ワイン用ぶどうの収穫最盛期を迎えた、上田市丸子地区陣場台地のシャトー・メルシャン椀子ワイナリーで12日、ワイン仕込みがスタートした。
小林弘憲ワイナリー長は「長梅雨で生育が心配されたが、その後の好天により予想以上の収穫量となり、色付き良く糖度・酸度のバランスの良い、優れたぶどうができた。美味しいワインを期待してほしい」と笑顔だ。
この日は仕込み開始に先立ち、「2020年シャトー・メルシャン椀子ワイナリー仕込み式」を開催。昨年9月のワイナリーオープン後、仕込み式を行うのは初めてで約30㌶のぶどう畑が広がる美しいロケーションのもと、従業員らが参列して作業の安全と高品質なワインができることを祈り、神事を執行した。
シャトー・メルシャンの安蔵光弘ゼネラルマネージャーは「当地はワイン用ブドウ栽培に適している。特に今年は雨に強い圃場であることを確信した」とし、「地元のみな様にぜひ良いワインを味わっていただきたい」とあいさつ。小林ワイナリー長は「チーム椀子として、ぶどう畑の景観を維持して世界に誇れる日本のワインを作っていく」とし、従業員らと「ガンバロウ!」と拳を突き上げて仕込みへの思いを一つにした。
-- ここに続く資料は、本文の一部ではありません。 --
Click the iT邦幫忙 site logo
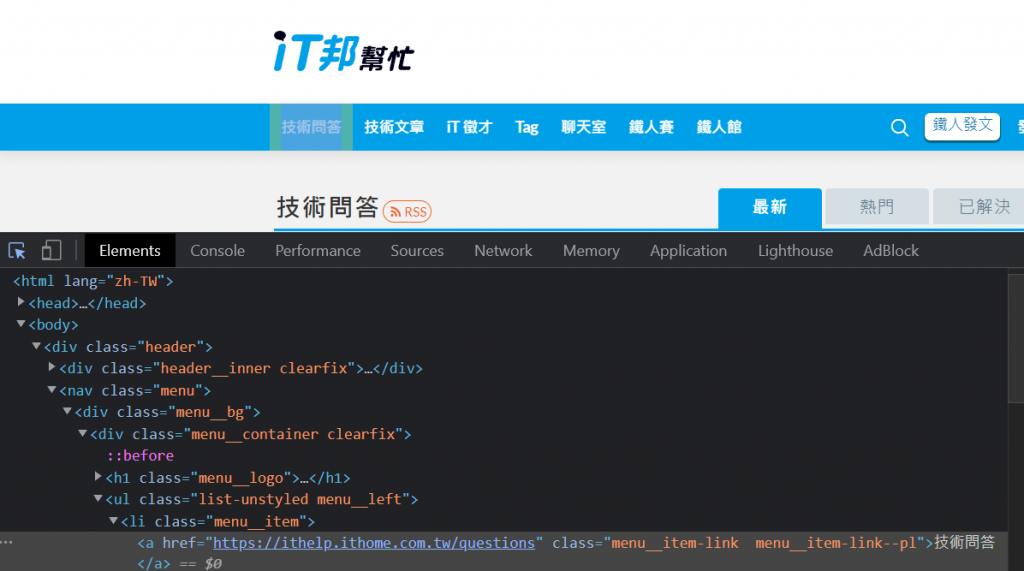 343,50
その後、仕込み作業を開始して振動選果台にぶどうを投入。エレベーターコンベアーから圧搾機へと、ぶどうが運ばれて『新酒』作りが本格始動した。
なおこの日、仕込んだのは椀子ヴィンヤードで収穫された『シャルドネ』約1700㌔㌘で、商品名『シャトー・メルシャン 日本の新酒 椀子シャルドネ2020』として、他の白ワイン新酒に先がけて今年10月24日に発売する予定だ。約1000本の製造を予定し、椀子ワイナリー限定で発売。価格は2600円(税込み、ワイナリー販売価格)を予定している。また今後『白』から『赤』へと、ぶどうの収穫が進んで仕込み作業は10月下旬まで続く。
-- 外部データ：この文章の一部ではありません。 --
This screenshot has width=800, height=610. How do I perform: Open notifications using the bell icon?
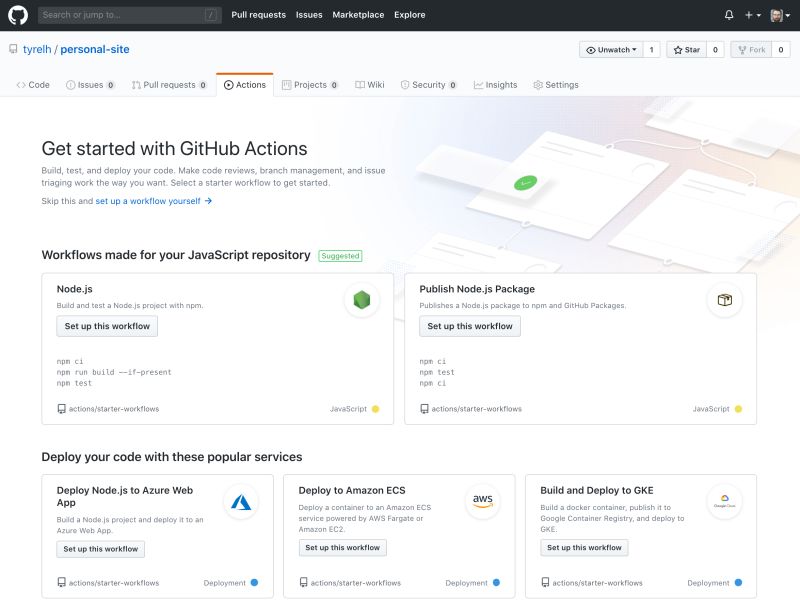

2003年に開場した椀子ヴィンヤードは2019年9月、ヴィンヤード内に上田市初のワイナリーを開設し、昨年から仕込みを開始。現在8品種(メルロー、カベルネ・ソーヴィニヨン、カベルネ・フラン、シラー、ピノ・ノワール、プティ・ヴェルド、シャルドネ、ソーヴィニヨン・ブラン)を栽培している。2020年のメルシャン日本ワイン全体の仕込み量は、前年並みの約640㌧を、うち椀子ワイナリーは75㌧を予定している。